=== Source material ===
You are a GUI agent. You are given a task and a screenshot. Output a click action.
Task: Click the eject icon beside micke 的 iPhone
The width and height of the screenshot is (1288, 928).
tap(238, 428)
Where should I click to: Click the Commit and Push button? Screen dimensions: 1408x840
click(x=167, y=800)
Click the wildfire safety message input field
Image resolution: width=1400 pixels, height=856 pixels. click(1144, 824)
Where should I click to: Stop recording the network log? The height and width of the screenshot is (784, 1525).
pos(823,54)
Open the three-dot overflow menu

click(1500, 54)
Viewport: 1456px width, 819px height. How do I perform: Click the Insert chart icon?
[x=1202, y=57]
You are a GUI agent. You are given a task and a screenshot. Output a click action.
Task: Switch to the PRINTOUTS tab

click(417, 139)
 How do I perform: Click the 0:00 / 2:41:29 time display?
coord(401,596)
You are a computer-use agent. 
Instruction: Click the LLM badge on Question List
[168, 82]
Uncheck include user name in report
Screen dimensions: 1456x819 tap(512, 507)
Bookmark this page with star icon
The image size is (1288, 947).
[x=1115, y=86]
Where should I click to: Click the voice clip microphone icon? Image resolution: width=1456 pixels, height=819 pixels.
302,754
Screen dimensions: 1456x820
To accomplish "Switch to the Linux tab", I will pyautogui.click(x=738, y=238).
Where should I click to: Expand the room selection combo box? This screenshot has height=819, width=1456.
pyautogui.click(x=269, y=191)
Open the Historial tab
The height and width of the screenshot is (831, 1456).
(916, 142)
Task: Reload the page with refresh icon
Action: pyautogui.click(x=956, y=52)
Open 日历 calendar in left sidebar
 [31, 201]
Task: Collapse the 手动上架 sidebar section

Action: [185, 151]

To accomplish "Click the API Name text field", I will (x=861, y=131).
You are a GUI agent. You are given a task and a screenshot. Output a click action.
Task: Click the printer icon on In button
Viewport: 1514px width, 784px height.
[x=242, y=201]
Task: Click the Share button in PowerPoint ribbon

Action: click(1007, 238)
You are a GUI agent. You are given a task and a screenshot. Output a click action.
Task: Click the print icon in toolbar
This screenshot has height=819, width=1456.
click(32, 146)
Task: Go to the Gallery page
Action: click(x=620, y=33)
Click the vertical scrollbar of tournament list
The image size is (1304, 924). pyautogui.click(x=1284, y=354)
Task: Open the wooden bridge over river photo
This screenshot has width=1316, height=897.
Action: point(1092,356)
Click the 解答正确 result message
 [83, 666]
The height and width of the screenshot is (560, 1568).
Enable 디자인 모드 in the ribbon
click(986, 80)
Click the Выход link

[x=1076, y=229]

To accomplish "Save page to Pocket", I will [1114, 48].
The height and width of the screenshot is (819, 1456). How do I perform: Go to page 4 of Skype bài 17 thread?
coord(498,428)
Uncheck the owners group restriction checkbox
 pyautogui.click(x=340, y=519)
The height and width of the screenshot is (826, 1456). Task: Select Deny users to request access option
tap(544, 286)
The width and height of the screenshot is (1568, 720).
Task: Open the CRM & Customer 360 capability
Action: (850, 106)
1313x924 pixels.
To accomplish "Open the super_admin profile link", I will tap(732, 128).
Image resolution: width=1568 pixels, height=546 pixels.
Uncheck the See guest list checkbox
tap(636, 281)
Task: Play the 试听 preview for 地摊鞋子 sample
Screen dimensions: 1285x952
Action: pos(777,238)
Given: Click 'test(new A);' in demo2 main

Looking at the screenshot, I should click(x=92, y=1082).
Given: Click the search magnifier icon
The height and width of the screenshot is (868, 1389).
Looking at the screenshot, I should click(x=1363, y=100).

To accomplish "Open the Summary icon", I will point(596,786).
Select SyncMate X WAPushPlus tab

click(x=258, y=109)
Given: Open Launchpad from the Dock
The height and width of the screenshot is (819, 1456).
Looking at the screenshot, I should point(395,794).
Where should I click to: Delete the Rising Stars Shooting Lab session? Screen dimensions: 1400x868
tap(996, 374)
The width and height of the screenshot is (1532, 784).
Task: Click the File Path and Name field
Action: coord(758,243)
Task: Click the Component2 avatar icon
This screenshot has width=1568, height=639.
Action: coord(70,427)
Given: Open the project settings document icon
===
# Exercise details
Reproduce exactly the lines from the one with "This screenshot has width=1568, height=639." through the last line of the entries, keeping both of those lines and nothing else.

# Result of this task
This screenshot has width=1568, height=639.
Action: coord(70,427)
Given: Open the project settings document icon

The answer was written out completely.